_EXERCISE REQUIREMENTS_
All lines in the data bearing the string "julho" should be identified and copied.

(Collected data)

▼

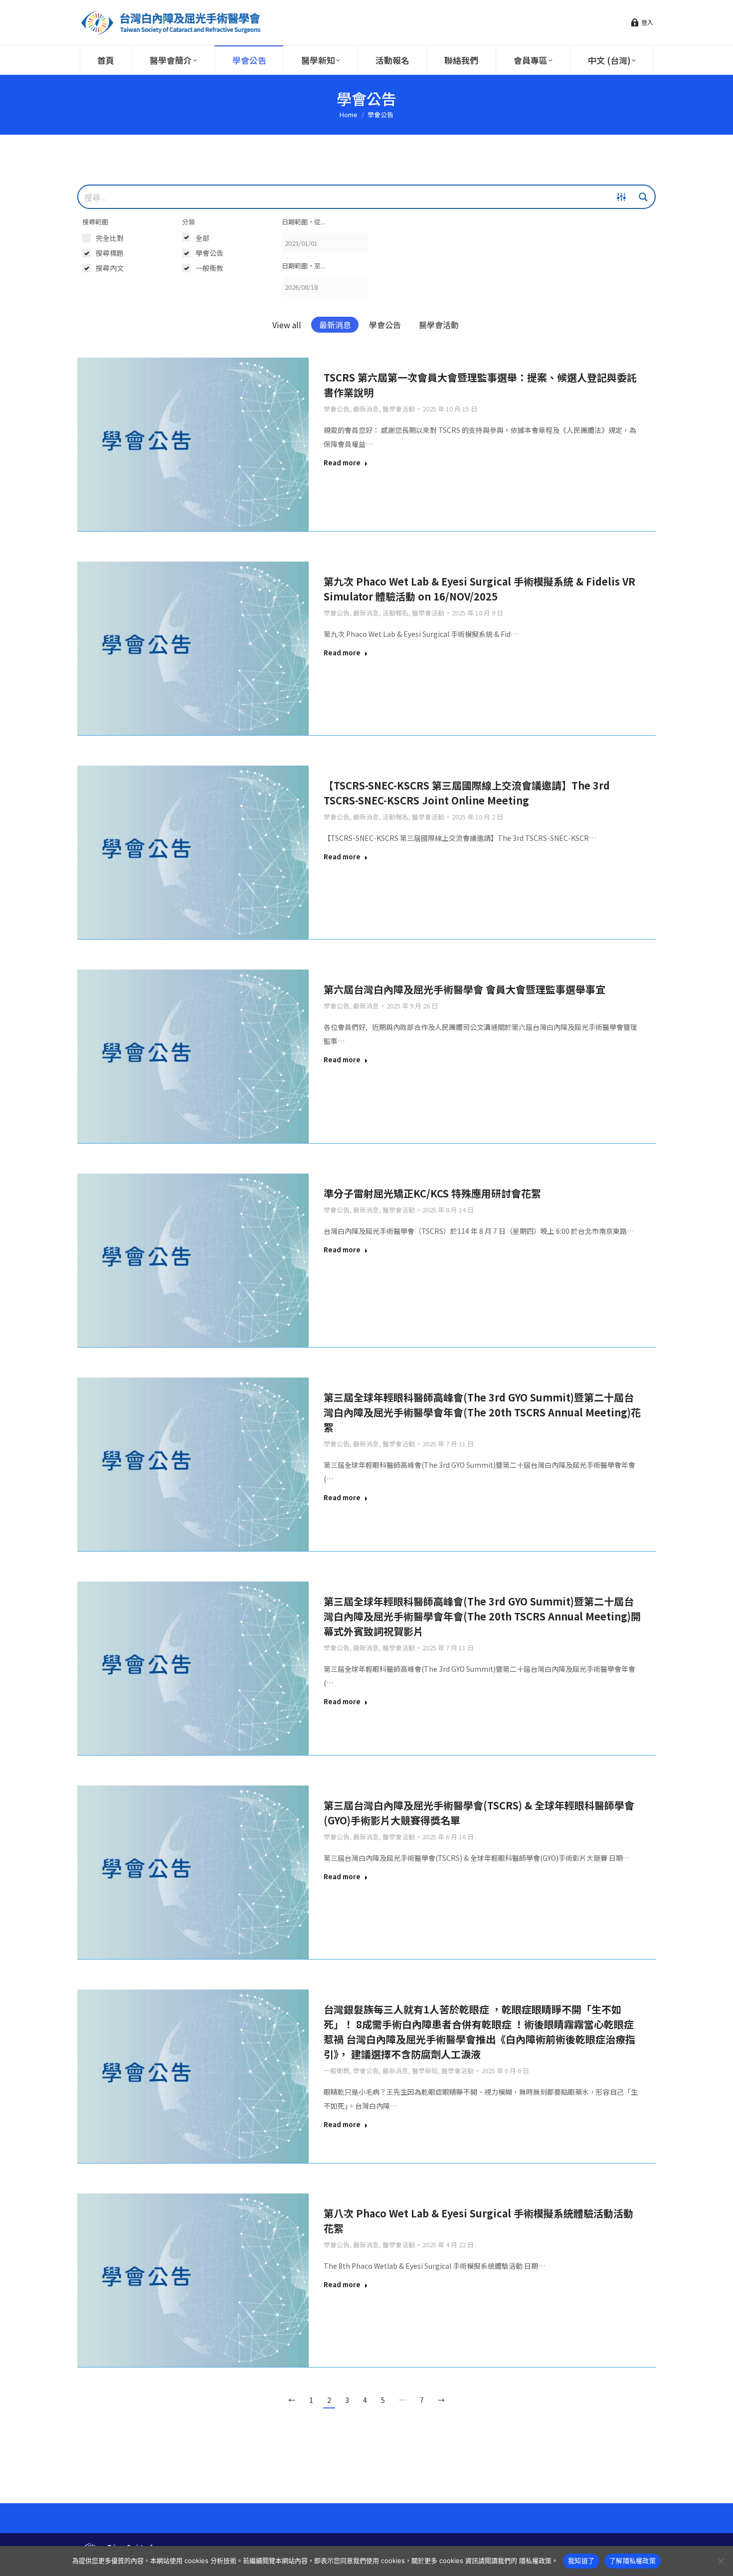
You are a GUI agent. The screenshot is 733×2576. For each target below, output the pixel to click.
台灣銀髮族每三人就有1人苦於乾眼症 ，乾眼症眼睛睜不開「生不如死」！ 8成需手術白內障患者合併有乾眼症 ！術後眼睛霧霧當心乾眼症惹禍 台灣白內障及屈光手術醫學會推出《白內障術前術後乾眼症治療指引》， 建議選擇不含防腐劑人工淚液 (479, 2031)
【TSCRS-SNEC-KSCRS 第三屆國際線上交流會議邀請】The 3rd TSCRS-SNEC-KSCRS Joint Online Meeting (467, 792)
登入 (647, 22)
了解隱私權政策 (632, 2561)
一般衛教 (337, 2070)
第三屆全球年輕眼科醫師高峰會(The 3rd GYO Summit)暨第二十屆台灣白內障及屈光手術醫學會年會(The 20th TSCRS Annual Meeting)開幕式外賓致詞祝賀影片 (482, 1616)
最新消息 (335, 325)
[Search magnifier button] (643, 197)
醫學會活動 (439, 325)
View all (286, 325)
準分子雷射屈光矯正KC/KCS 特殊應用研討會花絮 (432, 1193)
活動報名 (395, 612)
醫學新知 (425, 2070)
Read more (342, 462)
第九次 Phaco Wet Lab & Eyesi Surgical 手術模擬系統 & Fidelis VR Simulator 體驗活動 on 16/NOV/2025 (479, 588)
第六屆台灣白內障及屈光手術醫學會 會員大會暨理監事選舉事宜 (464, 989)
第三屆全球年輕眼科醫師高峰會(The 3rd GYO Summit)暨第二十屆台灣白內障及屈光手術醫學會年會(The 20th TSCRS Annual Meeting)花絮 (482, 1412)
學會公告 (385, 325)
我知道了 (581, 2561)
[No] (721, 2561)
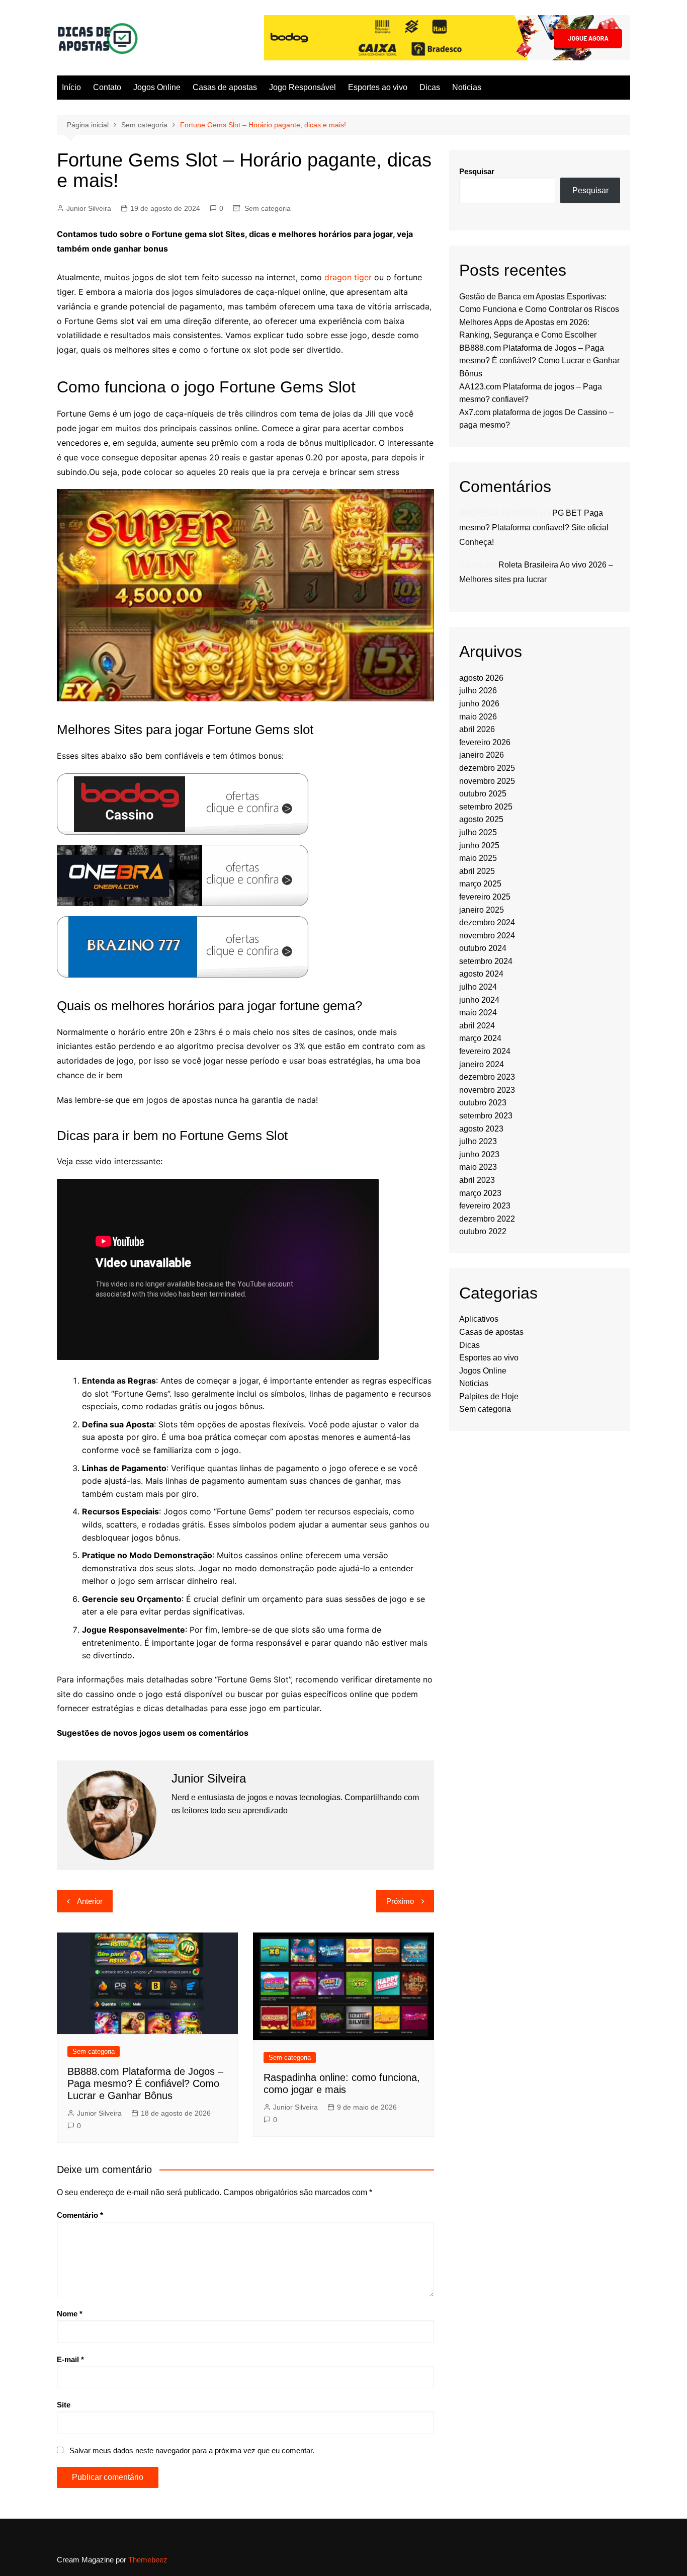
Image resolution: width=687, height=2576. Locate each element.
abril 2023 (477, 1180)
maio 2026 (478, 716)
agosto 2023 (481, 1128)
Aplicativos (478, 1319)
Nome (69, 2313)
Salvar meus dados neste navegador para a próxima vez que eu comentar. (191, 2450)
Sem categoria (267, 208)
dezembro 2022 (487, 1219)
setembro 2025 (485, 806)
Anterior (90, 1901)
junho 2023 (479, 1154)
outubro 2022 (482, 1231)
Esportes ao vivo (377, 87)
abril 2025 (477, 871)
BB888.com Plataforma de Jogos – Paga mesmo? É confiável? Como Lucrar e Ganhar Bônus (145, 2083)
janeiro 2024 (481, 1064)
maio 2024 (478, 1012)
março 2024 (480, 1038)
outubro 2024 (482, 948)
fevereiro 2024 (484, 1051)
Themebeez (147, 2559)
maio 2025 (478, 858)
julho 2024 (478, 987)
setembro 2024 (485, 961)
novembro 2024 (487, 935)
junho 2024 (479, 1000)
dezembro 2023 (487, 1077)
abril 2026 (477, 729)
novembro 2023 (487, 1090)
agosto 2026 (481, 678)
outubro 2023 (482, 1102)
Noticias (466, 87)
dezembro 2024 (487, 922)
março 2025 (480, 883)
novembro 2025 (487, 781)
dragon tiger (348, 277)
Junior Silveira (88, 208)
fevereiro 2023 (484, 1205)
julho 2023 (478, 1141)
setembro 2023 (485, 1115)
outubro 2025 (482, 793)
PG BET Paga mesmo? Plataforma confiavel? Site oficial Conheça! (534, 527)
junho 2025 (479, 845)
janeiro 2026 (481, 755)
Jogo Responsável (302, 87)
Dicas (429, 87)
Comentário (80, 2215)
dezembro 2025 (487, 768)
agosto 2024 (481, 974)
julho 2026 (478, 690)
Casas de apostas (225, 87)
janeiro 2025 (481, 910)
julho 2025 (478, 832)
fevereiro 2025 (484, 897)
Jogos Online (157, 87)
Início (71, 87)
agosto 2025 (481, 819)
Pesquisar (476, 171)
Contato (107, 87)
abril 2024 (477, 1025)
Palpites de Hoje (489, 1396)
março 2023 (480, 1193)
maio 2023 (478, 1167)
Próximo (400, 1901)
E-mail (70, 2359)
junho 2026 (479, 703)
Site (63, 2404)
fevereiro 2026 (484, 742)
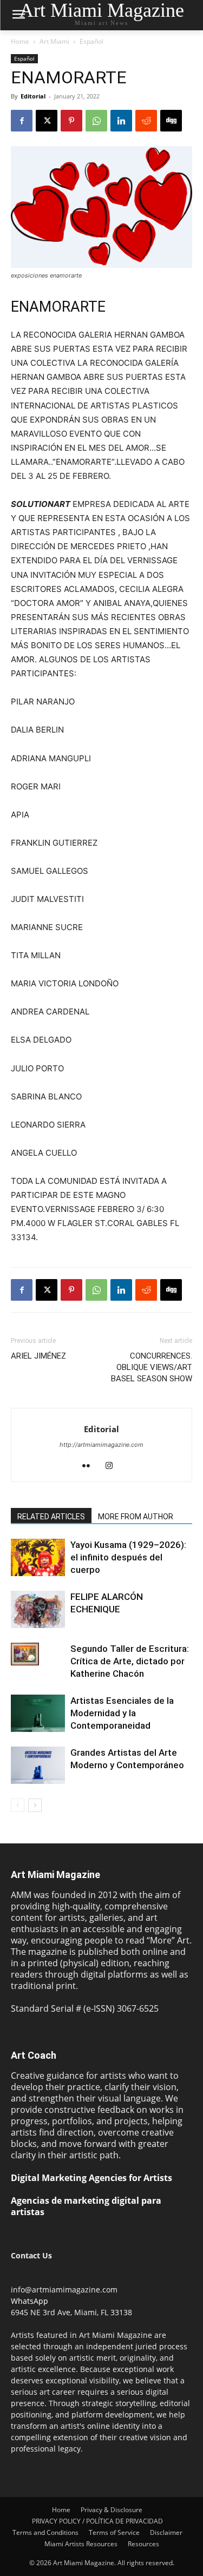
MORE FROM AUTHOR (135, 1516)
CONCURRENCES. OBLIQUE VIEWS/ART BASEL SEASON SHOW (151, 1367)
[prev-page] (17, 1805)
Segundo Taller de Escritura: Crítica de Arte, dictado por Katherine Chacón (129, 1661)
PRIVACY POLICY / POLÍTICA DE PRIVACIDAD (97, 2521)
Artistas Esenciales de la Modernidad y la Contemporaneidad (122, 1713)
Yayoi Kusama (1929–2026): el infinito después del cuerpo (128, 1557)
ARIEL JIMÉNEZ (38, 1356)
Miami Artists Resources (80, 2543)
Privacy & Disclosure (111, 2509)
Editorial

▲

_RESPONSE AREA_
julho 2024 (478, 987)
julho 2023 (478, 1141)
julho 2026 (478, 690)
julho 2025 (478, 832)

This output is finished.